Penerapan teknologi di tambang pun tidak lepas tentunya kekhawatiran mengenai perubahan tenaga kerja. Bambang menerangkan bahwa sekalipun teknologi mampu mengurangi tenaga kerja di level supervisor, tenaga kerja operasional tidak akan berdampak signifikan kecuali jika peralatan juga berkurang atau diterapkan robotisasi. Sedangkan Adit menambahkan bahwa digitalisasi akan menggeser tenaga kerja ke skilled work serta dituntut untuk lebih melek teknologi. Ia pun melihat potensi lapangan kerja baru terutama dalam bidang IT serta potensi pengembangan bisnis lain sehingga digitalisasi dianggap menyerap banyak tenaga kerja.
Mengenai prospek tambang sebagai industri hi-tech, Sahrul optimis bahwa tambang sedang dan akan memasuki ranah hi-tech. Menurut beliau, transisi tambang menuju hi-tech industry adalah keharusan dan harus dipikirkan dari sekarang. “Tinggal ke mindset kita (sebagai pelaku industri” ujar Sahrul.
Berbicara mengenai research and development (R&D) terkait digitalisasi tambang, Adhiet berpandangan bahwa R&D mutlak diperlukan karena bertujuan mulai dari produksi, harga, hingga tanggung jawab lingkungan. Sahrul melihat bahwa R&D telah dilakukan provider seperti Micromine. Sedangkan perusahaan tambang ada yang sudah mulai mengembangkan R&D secara mandiri, tetapi ada juga yang masih mengandalkan provider. “Kuncinya ada di kemauan” tambah Sahrul.

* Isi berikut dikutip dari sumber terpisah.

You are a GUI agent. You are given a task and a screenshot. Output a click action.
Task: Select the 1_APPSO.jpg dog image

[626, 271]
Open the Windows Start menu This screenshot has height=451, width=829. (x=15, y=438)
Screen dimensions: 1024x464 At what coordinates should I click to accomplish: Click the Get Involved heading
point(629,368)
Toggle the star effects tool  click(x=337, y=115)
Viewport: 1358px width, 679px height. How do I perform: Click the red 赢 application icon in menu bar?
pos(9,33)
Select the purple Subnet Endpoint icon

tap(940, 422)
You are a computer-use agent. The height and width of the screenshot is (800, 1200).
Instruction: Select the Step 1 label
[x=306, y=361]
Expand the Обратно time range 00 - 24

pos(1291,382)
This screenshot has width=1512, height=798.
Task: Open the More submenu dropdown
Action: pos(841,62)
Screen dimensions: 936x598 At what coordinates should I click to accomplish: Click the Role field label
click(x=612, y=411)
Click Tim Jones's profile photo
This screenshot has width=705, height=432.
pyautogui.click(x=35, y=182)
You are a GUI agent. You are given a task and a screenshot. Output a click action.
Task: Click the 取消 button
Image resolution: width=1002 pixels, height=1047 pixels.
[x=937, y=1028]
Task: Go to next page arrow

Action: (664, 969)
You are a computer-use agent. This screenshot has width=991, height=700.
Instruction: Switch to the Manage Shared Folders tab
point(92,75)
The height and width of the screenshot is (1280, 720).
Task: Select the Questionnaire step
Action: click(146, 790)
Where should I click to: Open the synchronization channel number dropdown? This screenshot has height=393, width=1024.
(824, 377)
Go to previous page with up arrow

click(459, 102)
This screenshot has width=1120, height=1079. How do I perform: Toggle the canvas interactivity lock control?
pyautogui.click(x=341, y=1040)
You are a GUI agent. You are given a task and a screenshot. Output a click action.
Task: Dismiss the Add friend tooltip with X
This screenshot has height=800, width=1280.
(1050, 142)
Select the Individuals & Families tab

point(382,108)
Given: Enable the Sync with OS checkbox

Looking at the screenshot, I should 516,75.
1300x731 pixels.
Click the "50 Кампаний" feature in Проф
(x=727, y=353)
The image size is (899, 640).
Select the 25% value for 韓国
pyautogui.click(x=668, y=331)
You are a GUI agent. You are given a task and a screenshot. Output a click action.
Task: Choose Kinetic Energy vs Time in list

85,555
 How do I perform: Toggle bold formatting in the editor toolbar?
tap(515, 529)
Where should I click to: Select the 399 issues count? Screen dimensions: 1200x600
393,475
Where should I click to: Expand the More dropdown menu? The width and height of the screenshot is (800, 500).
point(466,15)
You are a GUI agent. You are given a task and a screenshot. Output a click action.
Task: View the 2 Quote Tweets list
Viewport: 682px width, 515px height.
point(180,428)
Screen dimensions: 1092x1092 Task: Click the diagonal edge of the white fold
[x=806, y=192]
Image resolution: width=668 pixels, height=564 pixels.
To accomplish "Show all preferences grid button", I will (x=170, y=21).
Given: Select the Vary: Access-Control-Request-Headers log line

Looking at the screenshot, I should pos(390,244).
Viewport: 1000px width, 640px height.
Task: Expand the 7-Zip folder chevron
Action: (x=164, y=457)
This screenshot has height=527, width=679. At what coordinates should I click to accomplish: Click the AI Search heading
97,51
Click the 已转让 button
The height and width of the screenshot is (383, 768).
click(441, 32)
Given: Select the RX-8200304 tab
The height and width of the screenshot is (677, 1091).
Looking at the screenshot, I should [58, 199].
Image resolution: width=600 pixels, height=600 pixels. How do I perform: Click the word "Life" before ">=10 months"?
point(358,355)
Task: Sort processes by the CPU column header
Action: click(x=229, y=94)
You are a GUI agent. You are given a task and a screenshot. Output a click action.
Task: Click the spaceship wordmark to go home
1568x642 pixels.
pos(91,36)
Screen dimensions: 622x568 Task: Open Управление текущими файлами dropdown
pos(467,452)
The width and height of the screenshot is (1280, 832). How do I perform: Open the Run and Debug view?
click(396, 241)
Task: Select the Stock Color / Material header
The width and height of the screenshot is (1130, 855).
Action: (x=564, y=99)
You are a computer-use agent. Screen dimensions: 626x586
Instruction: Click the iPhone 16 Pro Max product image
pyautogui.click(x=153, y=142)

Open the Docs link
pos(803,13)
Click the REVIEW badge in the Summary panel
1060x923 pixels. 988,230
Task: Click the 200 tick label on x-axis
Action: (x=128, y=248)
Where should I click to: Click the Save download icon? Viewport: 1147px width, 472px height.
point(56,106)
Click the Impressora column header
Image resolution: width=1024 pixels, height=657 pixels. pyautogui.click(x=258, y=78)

Di penghujung acara, Bambang mengatakan bahwa teknologi tambang masih perlu R&D dan penyesuaian dengan kebutuhan di Indonesia. Beliau merasa bahwa teknologi se canggih apapun, jia tidak sesuai dengan kebutuhan di Indonesia, akan berakhir inefektif. Pun dalam R&D yang tepat guna butuh kolaborasi antara akademisi dan praktisi dari awal. Sementara Adhiet menekankan mengenai tambang berkelanjutan, tanggung jawab terhadap masyarakat & lingkungan, serta manfaat ke industry hilir merupakan tujuan yang harus dicapai dalam digitalisasi tambang. Menguatkan pendapat Bambang, Adhiet mengatakan bahwa pendekatan teknologi harus berangkat dari kebutuhan. Dimulai dari identifikasi masalah di tambang, sehingga solusi melalui teknologi dapat dipecahkan bersama-sama termasuk khalayak umum bisa berpartisipasi.